There is often a moment, as I enter a new country, one where I don’t speak the language, when I feel completely unprepared, all at sea, and very vulnerable. I think this is even more disconcerting when driving across a border, because at least at international airports there is a degree of English spoken, signs to taxis, and (usually) a hotel booked. You’ve had the time in the air to adjust, and on arrival you settle into the new country and language more gradually. But physically crossing a border means that you instantly cross from one environment to the next, and for a moment, your perception shifts and everything is different. When we first came to Europe, we picked up a car in Paris, and drove to Switzerland. We were fine, my schoolgirl 6th Form French was adequate, and driving (without GPS) was easy. We drove from Geneva to Bern in the afternoon, and I remember the shock of entering Bern, discovering that we were now in the German-speaking part of Switzerland, and finding that German was not a language I was prepared for. The husband of course points out that he feels like this in most non-English-speaking countries, with the exception of Thailand, and doesn’t understand why it is a shock to me.
I had that same feeling of disorientation about two hours after leaving the apartment. We crossed the border – well prepared, having bought the requisite Vignette for driving on the highways at an Italian autostop on the highway earlier – and suddenly, we were aliens! But soon we could see that the highway wasn’t as busy as the Italian autostradas, and our destinations were well signposted. And the scenery opened up. Any feelings of disorientation were quickly replaced with delight, and self-congratulations on our decision to stay the night. (At first we thought we’d go just for a day. But we started looking at the maps, estimated how long it would take us, and would it give us enough time to see what we wanted to see, and importantly, to spend time with the friends we planned to meet. So the night before we left, we got onto the internet, and booked a hotel. It was the right decision.)
We left the highway just past the capital city, and found ourselves driving through lovely countryside, crops in the fields, hay racks, and small villages with elegant churches. There were mountains to the north, and vast swathes of forest, real forest, thick forest, Red Riding Hood forest that looks like the Big Bad Wolf is lurking nearby.
And soon we reached the small and beautiful town of Skofja Loka, about 20 kms out of Ljubljana. Yes, if you haven’t guessed we were in tiny Slovenia. It is a small country, but – like the friends we had gone to meet – it is very welcoming. We spent a wonderful day with them, learning about Slovenia, life under the communists when it was part of Yugoslavia, independence, and life now. We explored their home town, talked and talked, and they kindly provided lots of advice for our drive back to Italy the next day.
We left late in the afternoon, heading into Ljubljana, for an evening stroll around the elegant centre of the city.

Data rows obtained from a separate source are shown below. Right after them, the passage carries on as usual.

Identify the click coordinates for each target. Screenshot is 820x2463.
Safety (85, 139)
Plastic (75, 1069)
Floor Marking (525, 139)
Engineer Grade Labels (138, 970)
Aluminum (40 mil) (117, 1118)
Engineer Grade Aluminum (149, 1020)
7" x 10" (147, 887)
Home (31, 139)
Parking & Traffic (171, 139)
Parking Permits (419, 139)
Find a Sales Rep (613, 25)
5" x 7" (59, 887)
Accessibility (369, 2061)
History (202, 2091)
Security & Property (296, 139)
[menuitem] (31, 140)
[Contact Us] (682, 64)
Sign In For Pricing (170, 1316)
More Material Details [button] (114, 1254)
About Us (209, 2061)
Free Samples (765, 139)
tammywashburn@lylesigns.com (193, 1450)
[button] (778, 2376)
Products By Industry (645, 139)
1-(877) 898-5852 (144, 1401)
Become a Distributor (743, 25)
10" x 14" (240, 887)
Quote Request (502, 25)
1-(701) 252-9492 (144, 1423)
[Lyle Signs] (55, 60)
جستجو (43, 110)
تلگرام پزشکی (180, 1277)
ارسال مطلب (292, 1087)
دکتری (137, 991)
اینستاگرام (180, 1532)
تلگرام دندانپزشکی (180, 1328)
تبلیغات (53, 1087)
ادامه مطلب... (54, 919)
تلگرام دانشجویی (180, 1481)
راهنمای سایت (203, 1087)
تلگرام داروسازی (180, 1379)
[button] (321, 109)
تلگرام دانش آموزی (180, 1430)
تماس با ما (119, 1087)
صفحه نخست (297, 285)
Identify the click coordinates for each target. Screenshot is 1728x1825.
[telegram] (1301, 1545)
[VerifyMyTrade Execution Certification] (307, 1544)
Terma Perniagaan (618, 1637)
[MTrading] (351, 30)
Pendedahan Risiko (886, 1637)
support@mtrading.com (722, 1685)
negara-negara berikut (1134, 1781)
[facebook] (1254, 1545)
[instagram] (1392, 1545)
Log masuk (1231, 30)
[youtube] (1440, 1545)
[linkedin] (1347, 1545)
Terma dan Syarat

It was warm, crowds of locals and international tourists were out, buskers entertained, and the cafes, bars and restaurants along the river were packed with people enjoying the evening. An after dinner gelato was the perfect ending to a great day.
Slovenia is very much part of Europe, just south of Austria (once part of the Austro-Hungarian empire), and neighbouring Italy. The lack of border controls (since Croatia joined the EU in July this year, the country now has no land border work for a thousand customs/immigrations officers), and the use of the euro – unlike our detour earlier in the month to Switzerland – made it very easy for us to pop into the country for a day or two. The ease with which Europeans can visit different countries is very strange for island dwellers like us. But it is one of the charms of visiting Europe, crossing borders easily and finding different languages, geography, food, culture, politics and history.
Our second day in Slovenia involved driving north. We took our time, popping in to see a church near where our friends plan to build a house, and stopping to see the famous Lake Bled, with its lake, island in the middle, and castle on a cliff. In the summer, the water in the lake is a warm 23 degrees. It looked an idyllic place to swim. But I need say no more about stunning Lake Bled. After all, picture, thousand words, etc.
We took our time leaving Slovenia. We stayed off the autostradas, and enjoyed the very scenic Vrsic Pass, very close to the border with Austria. The Italian Front of the First World War moved across this whole area back to Vittorio Veneto (where we were staying), and the road across the pass was built by Russian prisoners of war in 1915. It would have been anything but easy labour, on the steep slopes and in the depths of winter. We passed through ski villages, and now, in the height of summer, the pass was filled with motorcyclists loving the thrill of the bends, cyclists (sources of admiration and disbelief) climbing to 1600 metres and cruising back down the other side, and tourists there to enjoy the scenery. There were few spots to stop to photograph the scenery, so you shall have to take our word for it that it is beautiful. We picnicked near the top of the pass – enjoying a famous Lake Bled Cream Cake which is (for my kiwi readers) essentially a perfect South Canterbury custard square, without the icing, but with the decadent addition of whipped cream between the custard and the pastry top – before we continued along the windy roads, envying the many tourists staying (as we wished we could) and walking the many trails in the mountains and through the valleys alongside fast-running rivers. Finally, another pass took us back into Italy, where we relented and rode the autostradas again. We only stayed a night in Slovenia, but wished we had stayed more. From travellers, that’s the highest compliment we can give.